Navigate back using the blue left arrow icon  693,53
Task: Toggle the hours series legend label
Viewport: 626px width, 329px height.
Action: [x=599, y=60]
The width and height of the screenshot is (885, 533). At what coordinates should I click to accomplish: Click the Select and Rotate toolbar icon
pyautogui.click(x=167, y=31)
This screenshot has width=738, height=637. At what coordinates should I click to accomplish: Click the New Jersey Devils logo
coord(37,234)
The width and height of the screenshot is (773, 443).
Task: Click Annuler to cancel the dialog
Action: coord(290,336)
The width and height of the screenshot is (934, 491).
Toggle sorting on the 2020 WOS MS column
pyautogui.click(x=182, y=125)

──────────

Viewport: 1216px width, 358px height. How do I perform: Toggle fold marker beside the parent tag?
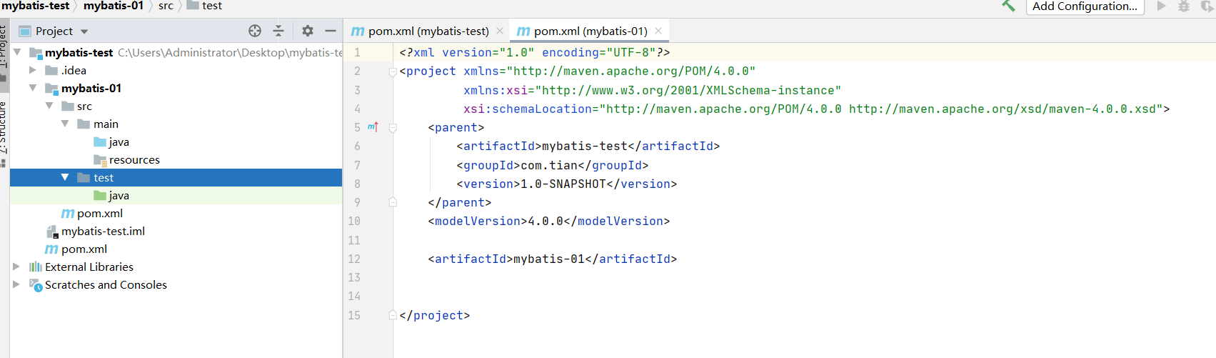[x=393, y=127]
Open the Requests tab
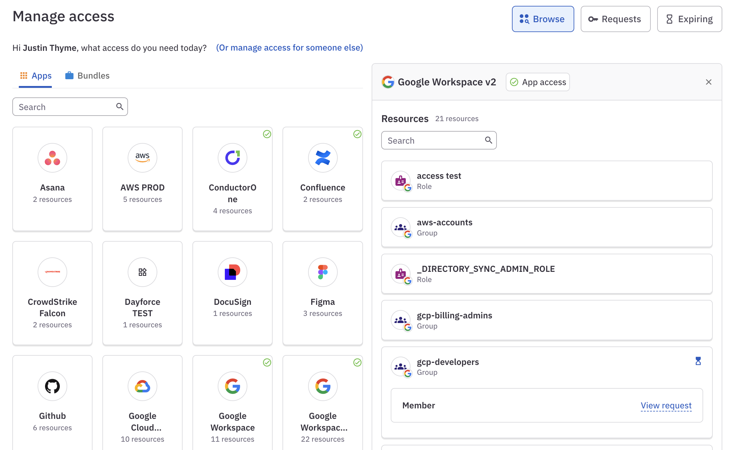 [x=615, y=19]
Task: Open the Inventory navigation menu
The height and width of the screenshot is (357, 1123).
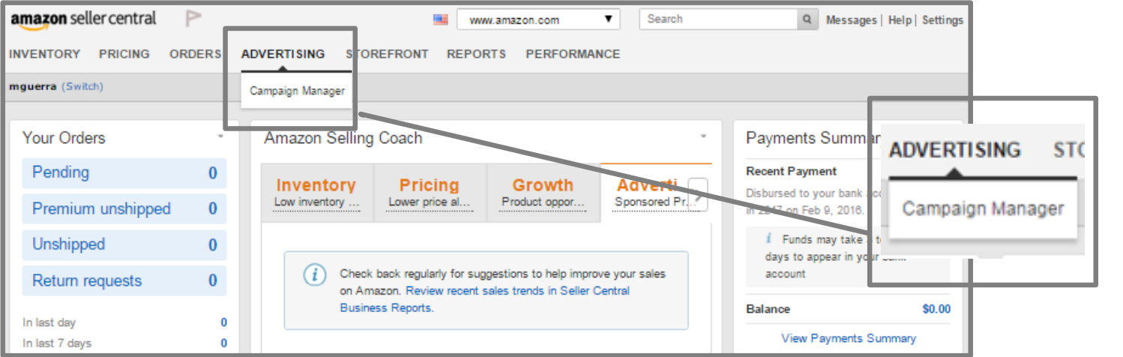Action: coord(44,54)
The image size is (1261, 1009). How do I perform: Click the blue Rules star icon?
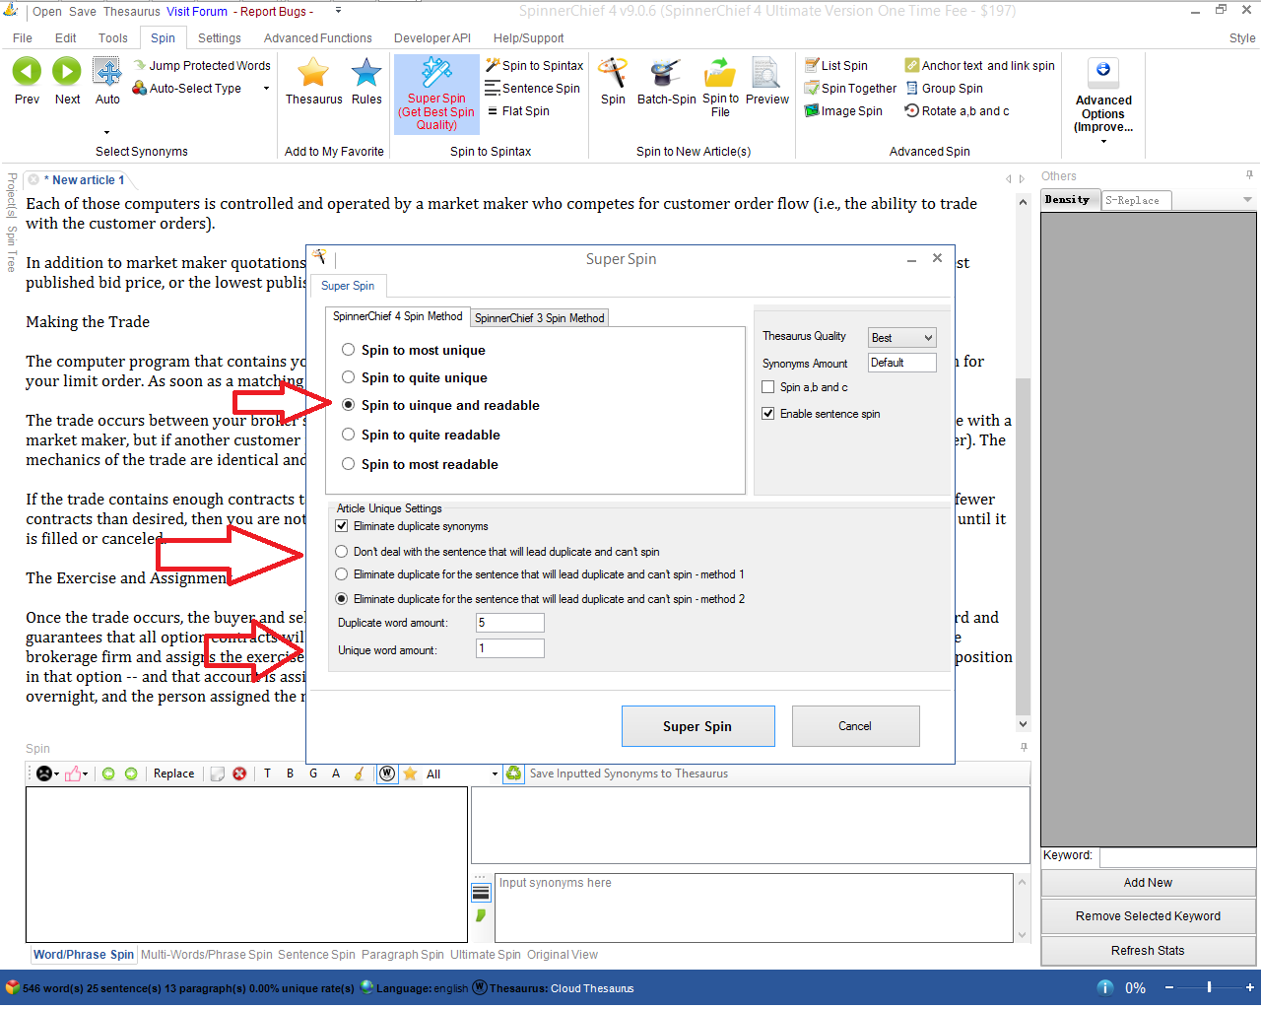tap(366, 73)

──────────

Copy the listing verbatim from the line with "Viewport: 1216px width, 358px" up to and including the line with "tap(366, 73)", leaving out the pictures.

SOLVED PROBLEM:
Viewport: 1216px width, 358px height. How do I perform: Toggle fold marker beside the parent tag?
[x=393, y=127]
Open the Requests tab
 [x=615, y=19]
Task: Open the Inventory navigation menu
The height and width of the screenshot is (357, 1123).
Action: coord(44,54)
The image size is (1261, 1009). How do I perform: Click the blue Rules star icon?
tap(366, 73)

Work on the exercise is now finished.